__Stored items from a collection__.
• • •
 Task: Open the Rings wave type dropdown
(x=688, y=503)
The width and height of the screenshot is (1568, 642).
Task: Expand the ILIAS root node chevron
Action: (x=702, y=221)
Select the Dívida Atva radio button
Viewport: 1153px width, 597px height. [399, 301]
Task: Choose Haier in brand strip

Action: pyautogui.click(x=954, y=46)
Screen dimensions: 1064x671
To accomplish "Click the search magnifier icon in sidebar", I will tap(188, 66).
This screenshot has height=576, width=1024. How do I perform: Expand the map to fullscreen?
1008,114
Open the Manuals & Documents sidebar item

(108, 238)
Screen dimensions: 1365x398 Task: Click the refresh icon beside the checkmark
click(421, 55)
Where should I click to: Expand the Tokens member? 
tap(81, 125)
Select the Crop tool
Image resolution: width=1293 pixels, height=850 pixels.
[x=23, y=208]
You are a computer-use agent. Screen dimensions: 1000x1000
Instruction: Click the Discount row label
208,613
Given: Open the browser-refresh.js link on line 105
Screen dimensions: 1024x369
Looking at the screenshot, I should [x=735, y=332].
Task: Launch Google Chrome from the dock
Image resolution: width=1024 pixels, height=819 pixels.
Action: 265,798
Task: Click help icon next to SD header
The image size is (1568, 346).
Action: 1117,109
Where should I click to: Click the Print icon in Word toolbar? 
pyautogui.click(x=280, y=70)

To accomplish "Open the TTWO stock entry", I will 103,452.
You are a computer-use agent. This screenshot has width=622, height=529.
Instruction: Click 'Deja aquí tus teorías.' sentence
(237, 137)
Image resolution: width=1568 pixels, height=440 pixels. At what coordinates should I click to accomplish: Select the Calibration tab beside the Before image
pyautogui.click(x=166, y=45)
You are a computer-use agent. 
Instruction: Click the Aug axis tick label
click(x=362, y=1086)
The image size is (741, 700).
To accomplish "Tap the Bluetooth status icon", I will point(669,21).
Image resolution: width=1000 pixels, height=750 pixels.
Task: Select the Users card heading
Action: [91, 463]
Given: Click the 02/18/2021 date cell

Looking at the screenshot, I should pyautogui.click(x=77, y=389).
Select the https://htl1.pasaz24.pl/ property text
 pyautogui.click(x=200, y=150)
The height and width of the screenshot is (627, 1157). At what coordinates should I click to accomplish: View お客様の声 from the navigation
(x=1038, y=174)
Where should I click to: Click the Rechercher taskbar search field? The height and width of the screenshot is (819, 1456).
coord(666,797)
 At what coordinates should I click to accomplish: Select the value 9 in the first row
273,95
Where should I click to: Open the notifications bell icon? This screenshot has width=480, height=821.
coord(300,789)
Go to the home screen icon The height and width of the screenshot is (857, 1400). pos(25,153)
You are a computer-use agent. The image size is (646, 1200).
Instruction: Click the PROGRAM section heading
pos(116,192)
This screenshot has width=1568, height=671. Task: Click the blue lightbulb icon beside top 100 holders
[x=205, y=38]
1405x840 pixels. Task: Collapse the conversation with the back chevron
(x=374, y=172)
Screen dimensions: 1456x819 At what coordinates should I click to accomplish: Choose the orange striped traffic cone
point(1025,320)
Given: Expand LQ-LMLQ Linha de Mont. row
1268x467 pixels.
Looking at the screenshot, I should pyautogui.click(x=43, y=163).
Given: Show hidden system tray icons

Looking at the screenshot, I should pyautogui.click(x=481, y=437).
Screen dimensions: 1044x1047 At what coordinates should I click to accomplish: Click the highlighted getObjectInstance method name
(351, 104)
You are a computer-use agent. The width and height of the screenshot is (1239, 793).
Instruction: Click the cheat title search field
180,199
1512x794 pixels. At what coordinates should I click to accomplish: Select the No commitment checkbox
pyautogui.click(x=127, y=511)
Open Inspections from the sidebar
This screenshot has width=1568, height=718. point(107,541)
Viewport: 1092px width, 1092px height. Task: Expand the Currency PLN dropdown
• • •
Please reproduce every line shown above, exactly as written.

__Written solution__.
 Task: Open the Rings wave type dropdown
(x=688, y=503)
The width and height of the screenshot is (1568, 642).
Task: Expand the ILIAS root node chevron
Action: (x=702, y=221)
Select the Dívida Atva radio button
Viewport: 1153px width, 597px height. [399, 301]
Task: Choose Haier in brand strip

Action: pyautogui.click(x=954, y=46)
Screen dimensions: 1064x671
To accomplish "Click the search magnifier icon in sidebar", I will tap(188, 66).
This screenshot has height=576, width=1024. How do I perform: Expand the map to fullscreen?
1008,114
Open the Manuals & Documents sidebar item

(108, 238)
Screen dimensions: 1365x398 Task: Click the refresh icon beside the checkmark
click(421, 55)
Where should I click to: Expand the Tokens member? 
tap(81, 125)
Select the Crop tool
Image resolution: width=1293 pixels, height=850 pixels.
[x=23, y=208]
You are a computer-use agent. Screen dimensions: 1000x1000
Instruction: Click the Discount row label
208,613
Given: Open the browser-refresh.js link on line 105
Screen dimensions: 1024x369
Looking at the screenshot, I should [x=735, y=332].
Task: Launch Google Chrome from the dock
Image resolution: width=1024 pixels, height=819 pixels.
Action: 265,798
Task: Click help icon next to SD header
The image size is (1568, 346).
Action: 1117,109
Where should I click to: Click the Print icon in Word toolbar? 
pyautogui.click(x=280, y=70)

To accomplish "Open the TTWO stock entry", I will 103,452.
You are a computer-use agent. This screenshot has width=622, height=529.
Instruction: Click 'Deja aquí tus teorías.' sentence
(237, 137)
Image resolution: width=1568 pixels, height=440 pixels. At what coordinates should I click to accomplish: Select the Calibration tab beside the Before image
pyautogui.click(x=166, y=45)
You are a computer-use agent. 
Instruction: Click the Aug axis tick label
click(x=362, y=1086)
The image size is (741, 700).
To accomplish "Tap the Bluetooth status icon", I will point(669,21).
Image resolution: width=1000 pixels, height=750 pixels.
Task: Select the Users card heading
Action: [91, 463]
Given: Click the 02/18/2021 date cell

Looking at the screenshot, I should pyautogui.click(x=77, y=389).
Select the https://htl1.pasaz24.pl/ property text
 pyautogui.click(x=200, y=150)
The height and width of the screenshot is (627, 1157). At what coordinates should I click to accomplish: View お客様の声 from the navigation
(x=1038, y=174)
Where should I click to: Click the Rechercher taskbar search field? The height and width of the screenshot is (819, 1456).
coord(666,797)
 At what coordinates should I click to accomplish: Select the value 9 in the first row
273,95
Where should I click to: Open the notifications bell icon? This screenshot has width=480, height=821.
coord(300,789)
Go to the home screen icon The height and width of the screenshot is (857, 1400). pos(25,153)
You are a computer-use agent. The image size is (646, 1200).
Instruction: Click the PROGRAM section heading
pos(116,192)
This screenshot has width=1568, height=671. Task: Click the blue lightbulb icon beside top 100 holders
[x=205, y=38]
1405x840 pixels. Task: Collapse the conversation with the back chevron
(x=374, y=172)
Screen dimensions: 1456x819 At what coordinates should I click to accomplish: Choose the orange striped traffic cone
point(1025,320)
Given: Expand LQ-LMLQ Linha de Mont. row
1268x467 pixels.
Looking at the screenshot, I should pyautogui.click(x=43, y=163).
Given: Show hidden system tray icons

Looking at the screenshot, I should pyautogui.click(x=481, y=437).
Screen dimensions: 1044x1047 At what coordinates should I click to accomplish: Click the highlighted getObjectInstance method name
(351, 104)
You are a computer-use agent. The width and height of the screenshot is (1239, 793).
Instruction: Click the cheat title search field
180,199
1512x794 pixels. At what coordinates should I click to accomplish: Select the No commitment checkbox
pyautogui.click(x=127, y=511)
Open Inspections from the sidebar
This screenshot has width=1568, height=718. point(107,541)
Viewport: 1092px width, 1092px height. Task: Expand the Currency PLN dropdown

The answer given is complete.